Modulating the Thermoresponsive Characteristics of PLGA-PEG-PLGA Hydrogels via Manipulation of PLGA Monomer Sequences.

Hydrogels are promising materials for biomedical applications, particularly in drug delivery and tissue engineering. This study highlights thermoresponsive hydrogels, specifically poly(lactic--glycolic acid) (PLGA)-poly(ethylene glycol) (PEG)-PLGA triblock copolymers, and introduces a feed rate-controlled polymerization (FRCP) method. By utilizing an organic catalyst and regulating the monomer feed rate, the sequence distribution of PLGA within the triblock copolymer is controlled. Various analyses, including C NMR and rheological measurements, were conducted to investigate the impact of sequence distribution. Results show that altering sequence distribution significantly influences the sol-gel transition, hydrophobicity-hydrophilicity balance, and drug release profile.
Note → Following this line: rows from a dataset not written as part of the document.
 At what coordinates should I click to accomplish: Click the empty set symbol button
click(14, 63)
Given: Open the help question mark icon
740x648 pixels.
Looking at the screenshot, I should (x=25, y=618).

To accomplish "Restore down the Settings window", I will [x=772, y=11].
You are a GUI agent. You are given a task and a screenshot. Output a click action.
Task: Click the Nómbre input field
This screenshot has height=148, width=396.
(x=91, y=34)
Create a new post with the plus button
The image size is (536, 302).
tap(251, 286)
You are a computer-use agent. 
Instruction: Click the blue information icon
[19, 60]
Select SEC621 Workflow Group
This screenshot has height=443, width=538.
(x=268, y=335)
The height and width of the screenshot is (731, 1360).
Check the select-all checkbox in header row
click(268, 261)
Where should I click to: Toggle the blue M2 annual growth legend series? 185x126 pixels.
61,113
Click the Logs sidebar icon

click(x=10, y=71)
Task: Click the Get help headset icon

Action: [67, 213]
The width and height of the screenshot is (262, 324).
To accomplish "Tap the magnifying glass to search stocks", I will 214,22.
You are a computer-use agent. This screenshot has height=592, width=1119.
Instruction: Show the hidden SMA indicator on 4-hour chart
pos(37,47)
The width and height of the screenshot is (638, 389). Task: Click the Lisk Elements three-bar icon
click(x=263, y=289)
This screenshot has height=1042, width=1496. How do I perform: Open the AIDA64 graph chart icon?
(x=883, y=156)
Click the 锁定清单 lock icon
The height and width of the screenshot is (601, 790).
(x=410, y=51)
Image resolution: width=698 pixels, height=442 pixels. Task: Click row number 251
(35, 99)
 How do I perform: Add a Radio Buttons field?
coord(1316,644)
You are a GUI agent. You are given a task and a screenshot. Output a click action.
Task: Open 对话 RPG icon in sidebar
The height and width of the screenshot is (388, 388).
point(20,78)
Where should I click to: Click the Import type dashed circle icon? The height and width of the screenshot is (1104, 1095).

Increased sequence uniformity lowers the glass transition temperature, raises the sol-gel transition temperature due to enhanced hydrophilicity, and promotes a more uniform drug (curcumin) distribution within the PLGA domain, resulting in a slower release rate. This study emphasizes the importance of PLGA sequence distribution in biomedical applications and the potential of FRCP to tailor thermoresponsive hydrogels for biomedical advancements.